#### Stored data
========================================

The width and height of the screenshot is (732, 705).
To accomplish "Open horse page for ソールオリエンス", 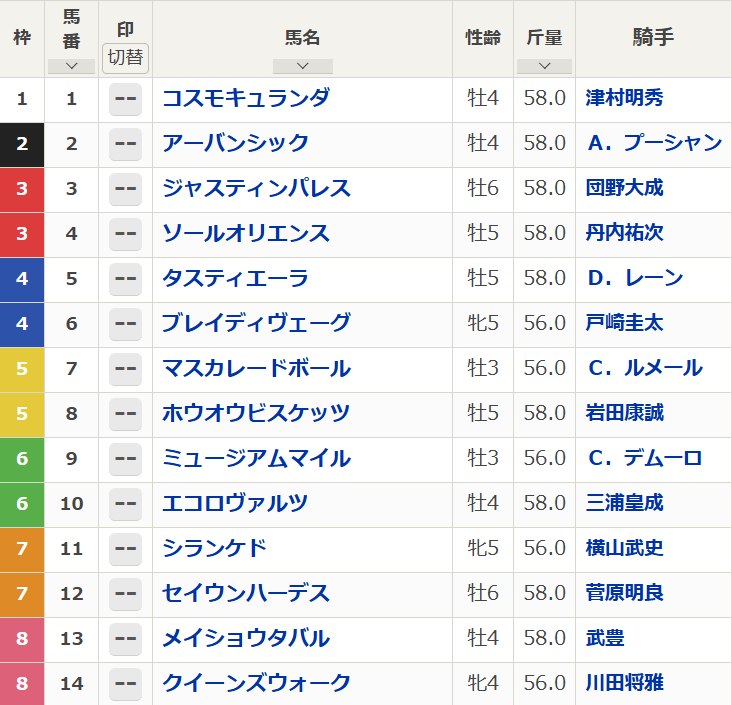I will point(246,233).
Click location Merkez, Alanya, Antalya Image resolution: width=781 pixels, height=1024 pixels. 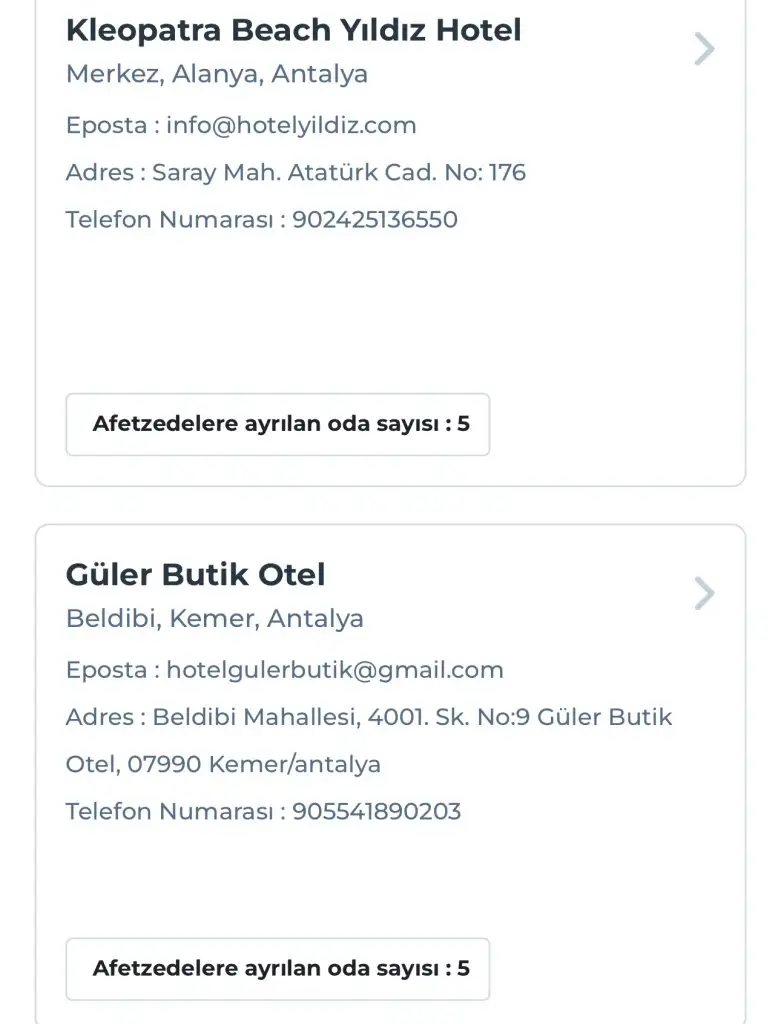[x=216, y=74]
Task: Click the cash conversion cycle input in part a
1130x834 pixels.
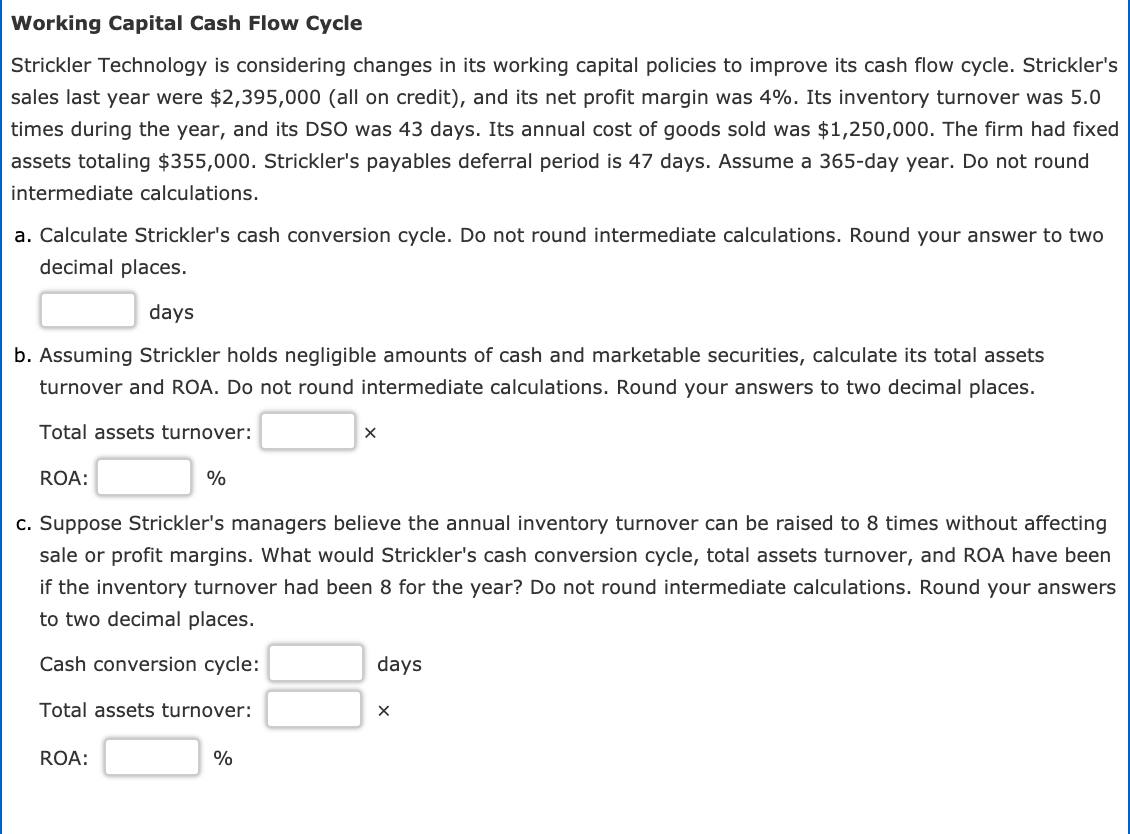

========================================

#### YOUR GOAL
Write out exactly the lines beginning with the line that holds "Task: Click the" and ending with the final line of the data, both ends included, without the pictures.

#### ANSWER SPACE
Task: Click the cash conversion cycle input in part a
1130x834 pixels.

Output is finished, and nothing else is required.